To enter the bay in fog, one just needs to stay a mile offshore until the southern point is rounded. One can then proceed into the bay, monitoring the depthsounder until a comfortable depth for anchoring is reached. We anchored in about 18 feet. (Tilting your screen may darken the image for a better view.)

 

 

We stayed at Drake's Bay overnight to time our entrance to San Francisco to coincide with the start of the flood (ingoing) current. Despite overcast skies, we had good views of the coast from Drake's Bay all the way to the Golden Gate Bridge. On our last cruise we didn't see the bridge until we were almost underneath it.

Here we have just rounded close around Point Bonita, although this view makes it look as though we are out in the middle of the channel.

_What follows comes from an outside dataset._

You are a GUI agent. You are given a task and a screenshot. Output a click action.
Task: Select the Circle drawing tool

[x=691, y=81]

You can just barely see Alcatraz Island, the former maximum security prison in the distance beyond mid-span.

We stayed out of the main ship channel and passed close to the north tower on the left.

 

 

 

 

 

 

Since we caught the start of the flood current in the morning we decided to continue on up the Sacramento and San Joaquin Rivers to see if we could ride the favorable tide all the way to Jerry's place in the Delta.

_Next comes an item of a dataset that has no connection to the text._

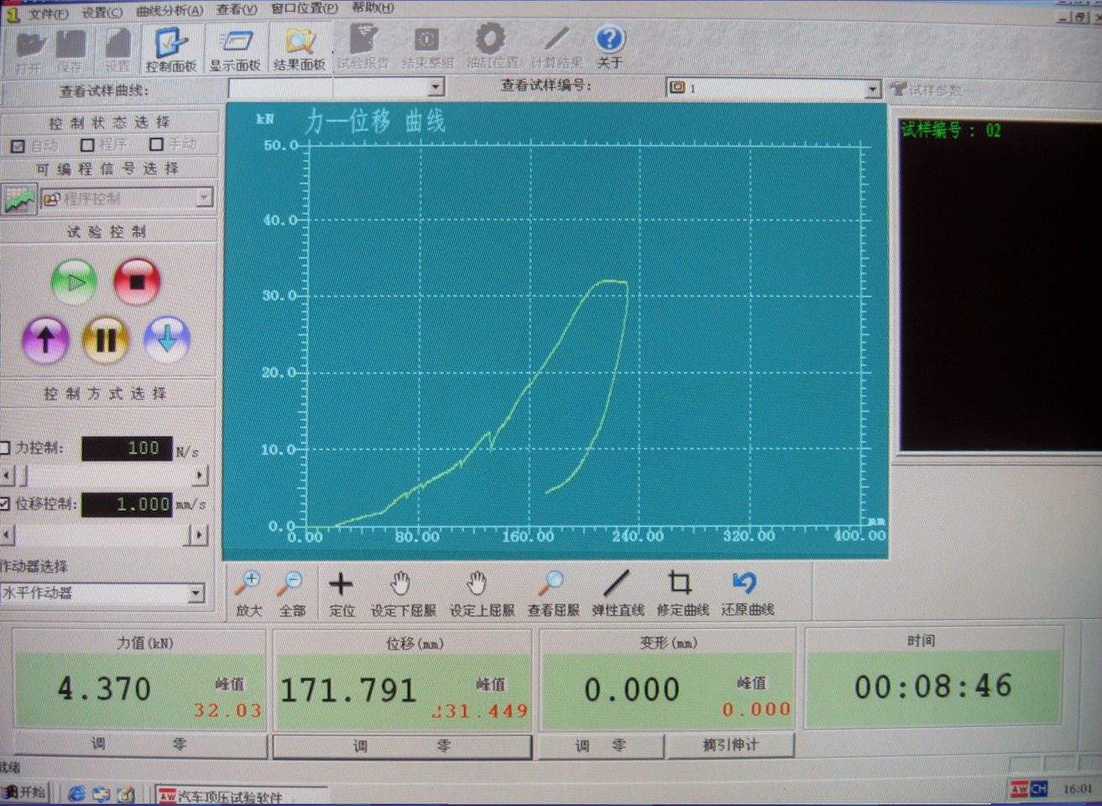Enable the 力控制 force control checkbox
Image resolution: width=1102 pixels, height=806 pixels.
(x=5, y=449)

Just after passing beneath the Richmond-San Rafael Bridge we passed by The Brothers Islands.

Some enterprising people have built a unique Bed & Breakfast on one of them. As you can see, they are not much more than rocks.

 

 

 

 

 

 

Here's Kavenga at Jerry's dock on Bethel Island. Kavenga is surrounded by water hyacinths and just a small part of Jerry's fleet: aluminum fishing boat, Sunfish, Force 5, and Hobie Cat. He also has a ski boat, bowrider, jet ski, two Waveriders, and a Whitehall rowing gig, in addition to the houseboat and his sailboat, Audrey.

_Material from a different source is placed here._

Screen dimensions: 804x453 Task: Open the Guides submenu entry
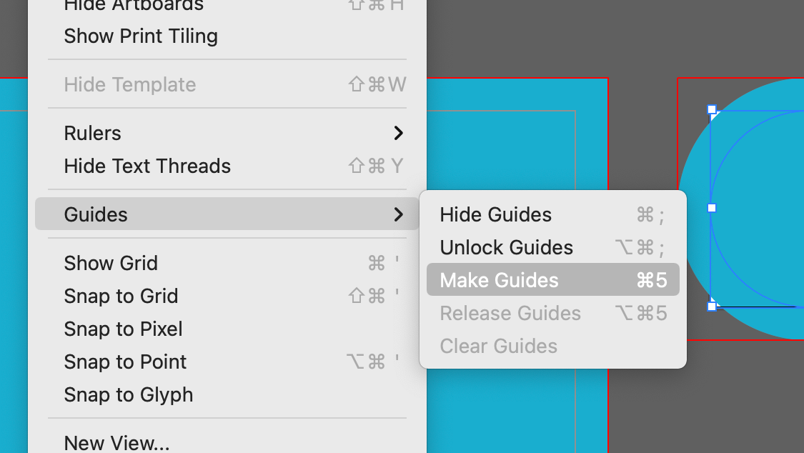[x=227, y=214]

The gap in the back is a breach in the old levee that once surrounded Frank's Tract, a former cow pasture, which is now a flooded shallow lake.

 

 

 

 

 

 

 

 

 

Water hyacinths are quite beautiful. However, they are also prolific and can become a hazard to navigation. Consequently, the local government periodically comes around and sprays them. In the photo above you see healthy, unsprayed hyacinths in the foreground and sprayed and dying hyacinths out around the Hobie Cat.

 

 

 

 

 

 

 

 

Being a huge wetland, it is to be expected that the variety of birdlife is extensive. We've seen a lot of brown pelicans on this trip but we've only seen a few of these white pelicans thus far. Cormorants, gulls terns, bitterns, and various species of wading birds and hawks abound.

 

 

 

 

 

 

 

 

 

Egrets are as common in California as Great Blue Herons are in our home area of Puget Sound. This fellow was quite cooperative and maintained his perch while we made a couple of circles nearby in our inflatable dinghy.

 

 

 

 

 

 

 

 

 

 

Our host, Jerry, took us in his bowrider speedboat to a steamboat rally at a marina about 10 miles from Bethel Island. This was the star of the show, a 30-foot steam powered stern-wheeler built in Spokane, Washington. Thanks to a favor that Jerry had done for the owner the day before, we were all treated to a ride on the Mokelumne River.

 

 

 

 

 

 

 

It was a little unusual to see the owner's son open the door to the boiler and toss another log on the fire in order to keep up steam pressure. Compared to a gas or diesel engine, the steam engine is almost silent, just the metallic clicking of the twin driveshafts and their associated mechanisms.

 

 

 

The owner spent twenty years building his stern-wheeled steam launch. It is an amazing concoction of gadgetry, engineering and beautiful woodwork.

 

 

 

 

 

 

In one of life's little coincidences, Stan Brice, a former dock neighbor of ours back at our home marina in Gig Harbor, happened to run into Steve at the West Marine in Antioch. With the welcome of our host, Jerry, Stan came up and spent a few days with us at Bethel Island.

 

Stan loves his folding bike as much as we love ours and we went on several rides together. Here's Stan in Mar Y Joe leaving Bethel Island to explore other parts of the a-Maze-ing California Delta. Both Kavenga and Mar Y Joe plan to be on their way back to the San Francisco Bay and points south in the near future.